◆ Task brief:
Reproduce word for word the part of the MLflow tech stack text below that opens with the words containing "Tech Stack MLflow" and closes with "Strands, and more.".

(Text block begins)

Tech Stack MLflow is a Python 3.10+ polyglot platform. The server layer runs on FastAPI with Uvicorn for async handling alongside Flask for legacy endpoints, with SQLAlchemy and Alembic for multi-database persistence across SQLite, PostgreSQL, and MySQL. OpenTelemetry SDK handles distributed tracing with OTLP export. The web UI is built in React and TypeScript, accounting for over a quarter of the codebase, using a design system shared with Databricks. Protobuf defines internal API contracts with REST serialization. Code quality is enforced by Ruff, Mypy, and Prettier via pre-commit hooks. The integration surface spans 60+ frameworks through autologging decorators and OpenTelemetry instrumentation, with support for LangChain, OpenAI, Anthropic, DSPy, CrewAI, LlamaIndex, AutoGen, Strands, and more.

(Text block ends)
(Given information begins)

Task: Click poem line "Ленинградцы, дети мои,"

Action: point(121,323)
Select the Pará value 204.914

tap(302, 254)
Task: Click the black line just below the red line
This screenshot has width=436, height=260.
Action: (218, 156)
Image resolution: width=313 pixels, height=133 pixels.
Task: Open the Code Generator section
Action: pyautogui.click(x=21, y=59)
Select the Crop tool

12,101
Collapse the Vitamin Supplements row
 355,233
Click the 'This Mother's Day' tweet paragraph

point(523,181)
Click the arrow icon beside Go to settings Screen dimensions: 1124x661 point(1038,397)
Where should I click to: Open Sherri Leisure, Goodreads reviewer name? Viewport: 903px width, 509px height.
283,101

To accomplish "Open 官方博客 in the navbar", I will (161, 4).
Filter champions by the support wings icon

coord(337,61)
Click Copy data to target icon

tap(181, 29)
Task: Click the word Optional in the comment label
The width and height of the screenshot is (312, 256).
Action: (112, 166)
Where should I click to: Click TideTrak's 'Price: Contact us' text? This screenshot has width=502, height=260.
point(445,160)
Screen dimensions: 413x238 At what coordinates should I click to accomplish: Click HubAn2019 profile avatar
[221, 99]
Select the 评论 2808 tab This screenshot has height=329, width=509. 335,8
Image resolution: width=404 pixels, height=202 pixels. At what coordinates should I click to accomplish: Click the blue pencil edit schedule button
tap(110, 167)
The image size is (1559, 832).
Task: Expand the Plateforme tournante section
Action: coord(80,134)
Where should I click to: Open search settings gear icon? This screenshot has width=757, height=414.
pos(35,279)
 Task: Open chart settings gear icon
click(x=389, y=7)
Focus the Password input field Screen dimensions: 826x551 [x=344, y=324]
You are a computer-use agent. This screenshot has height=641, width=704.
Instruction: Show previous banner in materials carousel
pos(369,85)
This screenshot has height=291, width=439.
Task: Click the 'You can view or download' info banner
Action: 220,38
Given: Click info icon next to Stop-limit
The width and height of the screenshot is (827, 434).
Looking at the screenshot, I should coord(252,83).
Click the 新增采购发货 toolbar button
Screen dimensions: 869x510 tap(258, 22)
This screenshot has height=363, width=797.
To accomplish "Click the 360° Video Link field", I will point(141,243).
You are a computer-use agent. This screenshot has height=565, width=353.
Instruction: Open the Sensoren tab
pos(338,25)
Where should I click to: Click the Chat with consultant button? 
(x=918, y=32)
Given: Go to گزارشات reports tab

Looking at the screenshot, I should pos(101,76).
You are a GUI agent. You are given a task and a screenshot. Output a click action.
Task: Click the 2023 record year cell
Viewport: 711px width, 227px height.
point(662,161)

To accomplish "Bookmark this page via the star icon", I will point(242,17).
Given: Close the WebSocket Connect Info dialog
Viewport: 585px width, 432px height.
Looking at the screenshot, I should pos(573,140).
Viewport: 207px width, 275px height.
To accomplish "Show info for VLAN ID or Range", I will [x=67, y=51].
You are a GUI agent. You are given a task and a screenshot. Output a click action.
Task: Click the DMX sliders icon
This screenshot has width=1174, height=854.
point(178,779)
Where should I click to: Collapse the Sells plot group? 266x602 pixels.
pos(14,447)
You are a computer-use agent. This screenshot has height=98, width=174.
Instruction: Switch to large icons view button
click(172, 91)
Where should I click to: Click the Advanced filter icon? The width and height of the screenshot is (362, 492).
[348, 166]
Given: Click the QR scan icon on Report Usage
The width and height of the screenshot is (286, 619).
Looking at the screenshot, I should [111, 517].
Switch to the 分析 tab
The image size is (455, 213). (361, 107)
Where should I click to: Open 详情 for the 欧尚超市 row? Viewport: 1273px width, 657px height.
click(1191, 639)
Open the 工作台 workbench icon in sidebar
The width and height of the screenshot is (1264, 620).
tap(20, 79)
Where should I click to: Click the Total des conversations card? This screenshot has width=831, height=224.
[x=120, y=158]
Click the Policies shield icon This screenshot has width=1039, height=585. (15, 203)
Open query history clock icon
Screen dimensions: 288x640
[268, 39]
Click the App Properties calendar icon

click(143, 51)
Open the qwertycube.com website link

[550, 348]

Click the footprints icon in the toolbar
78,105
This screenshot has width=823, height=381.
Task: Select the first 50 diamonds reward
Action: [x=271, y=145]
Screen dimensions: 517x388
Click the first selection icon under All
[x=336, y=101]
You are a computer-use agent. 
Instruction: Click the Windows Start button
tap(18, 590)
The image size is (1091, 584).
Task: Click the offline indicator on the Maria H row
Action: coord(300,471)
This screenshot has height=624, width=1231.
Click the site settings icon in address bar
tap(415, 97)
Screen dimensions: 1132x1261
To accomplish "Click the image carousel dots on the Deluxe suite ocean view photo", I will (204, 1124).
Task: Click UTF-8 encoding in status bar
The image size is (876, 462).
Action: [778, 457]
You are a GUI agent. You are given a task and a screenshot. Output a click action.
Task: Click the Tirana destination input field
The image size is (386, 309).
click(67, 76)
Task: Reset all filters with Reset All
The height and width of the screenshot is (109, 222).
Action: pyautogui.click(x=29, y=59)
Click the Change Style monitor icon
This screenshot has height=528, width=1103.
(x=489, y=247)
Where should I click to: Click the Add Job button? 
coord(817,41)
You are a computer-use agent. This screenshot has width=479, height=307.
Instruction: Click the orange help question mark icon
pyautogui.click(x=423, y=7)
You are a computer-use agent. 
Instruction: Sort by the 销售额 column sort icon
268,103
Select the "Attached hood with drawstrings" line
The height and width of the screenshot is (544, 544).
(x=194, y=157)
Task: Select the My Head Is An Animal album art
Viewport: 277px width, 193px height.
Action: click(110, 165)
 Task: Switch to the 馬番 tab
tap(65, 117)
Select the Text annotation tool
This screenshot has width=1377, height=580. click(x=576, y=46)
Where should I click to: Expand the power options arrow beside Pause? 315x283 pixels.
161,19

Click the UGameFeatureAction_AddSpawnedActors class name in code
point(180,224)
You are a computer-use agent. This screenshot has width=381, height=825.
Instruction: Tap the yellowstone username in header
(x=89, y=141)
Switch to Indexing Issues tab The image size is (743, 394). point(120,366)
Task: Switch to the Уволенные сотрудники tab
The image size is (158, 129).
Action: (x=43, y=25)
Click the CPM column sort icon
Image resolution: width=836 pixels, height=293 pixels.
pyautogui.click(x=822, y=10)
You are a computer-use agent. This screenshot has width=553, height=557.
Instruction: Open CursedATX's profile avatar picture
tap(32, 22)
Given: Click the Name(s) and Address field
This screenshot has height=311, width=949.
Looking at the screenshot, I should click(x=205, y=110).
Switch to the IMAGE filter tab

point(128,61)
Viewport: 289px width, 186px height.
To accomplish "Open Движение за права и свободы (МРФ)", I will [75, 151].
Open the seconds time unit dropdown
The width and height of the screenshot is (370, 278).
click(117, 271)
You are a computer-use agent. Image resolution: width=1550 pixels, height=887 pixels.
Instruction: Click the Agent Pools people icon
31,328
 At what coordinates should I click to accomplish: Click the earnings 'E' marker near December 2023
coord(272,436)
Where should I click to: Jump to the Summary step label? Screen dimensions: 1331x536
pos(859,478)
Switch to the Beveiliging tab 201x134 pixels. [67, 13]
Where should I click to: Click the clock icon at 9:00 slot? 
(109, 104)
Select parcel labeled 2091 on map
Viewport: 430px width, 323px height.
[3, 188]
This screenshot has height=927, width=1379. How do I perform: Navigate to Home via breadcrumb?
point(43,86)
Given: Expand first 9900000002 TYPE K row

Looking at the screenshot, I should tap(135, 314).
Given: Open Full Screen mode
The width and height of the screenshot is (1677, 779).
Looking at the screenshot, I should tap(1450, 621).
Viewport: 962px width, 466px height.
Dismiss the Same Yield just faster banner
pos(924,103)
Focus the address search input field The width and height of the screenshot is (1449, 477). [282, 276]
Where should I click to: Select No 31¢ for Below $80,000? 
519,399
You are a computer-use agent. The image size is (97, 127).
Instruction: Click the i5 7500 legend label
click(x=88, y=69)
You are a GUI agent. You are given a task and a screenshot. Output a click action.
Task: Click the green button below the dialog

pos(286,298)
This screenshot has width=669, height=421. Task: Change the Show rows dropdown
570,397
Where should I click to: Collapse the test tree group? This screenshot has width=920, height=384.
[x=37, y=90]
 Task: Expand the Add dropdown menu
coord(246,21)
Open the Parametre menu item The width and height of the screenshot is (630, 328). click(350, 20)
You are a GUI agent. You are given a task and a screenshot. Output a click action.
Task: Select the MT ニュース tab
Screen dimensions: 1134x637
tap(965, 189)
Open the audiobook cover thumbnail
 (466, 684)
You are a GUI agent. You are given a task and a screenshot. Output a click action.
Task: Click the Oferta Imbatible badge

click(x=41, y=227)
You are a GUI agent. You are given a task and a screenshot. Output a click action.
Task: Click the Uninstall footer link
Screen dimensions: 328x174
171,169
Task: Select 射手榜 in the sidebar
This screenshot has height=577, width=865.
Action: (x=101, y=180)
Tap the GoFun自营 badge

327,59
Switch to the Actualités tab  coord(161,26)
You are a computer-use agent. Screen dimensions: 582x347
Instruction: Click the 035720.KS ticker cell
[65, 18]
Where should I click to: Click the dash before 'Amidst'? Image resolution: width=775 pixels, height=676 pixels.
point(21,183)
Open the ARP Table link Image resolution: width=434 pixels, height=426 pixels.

(Given information ends)

◆ Result for this task:
Tech Stack MLflow is a Python 3.10+ polyglot platform. The server layer runs on FastAPI with Uvicorn for async handling alongside Flask for legacy endpoints, with SQLAlchemy and Alembic for multi-database persistence across SQLite, PostgreSQL, and MySQL. OpenTelemetry SDK handles distributed tracing with OTLP export. The web UI is built in React and TypeScript, accounting for over a quarter of the codebase, using a design system shared with Databricks. Protobuf defines internal API contracts with REST serialization. Code quality is enforced by Ruff, Mypy, and Prettier via pre-commit hooks. The integration surface spans 60+ frameworks through autologging decorators and OpenTelemetry instrumentation, with support for LangChain, OpenAI, Anthropic, DSPy, CrewAI, LlamaIndex, AutoGen, Strands, and more.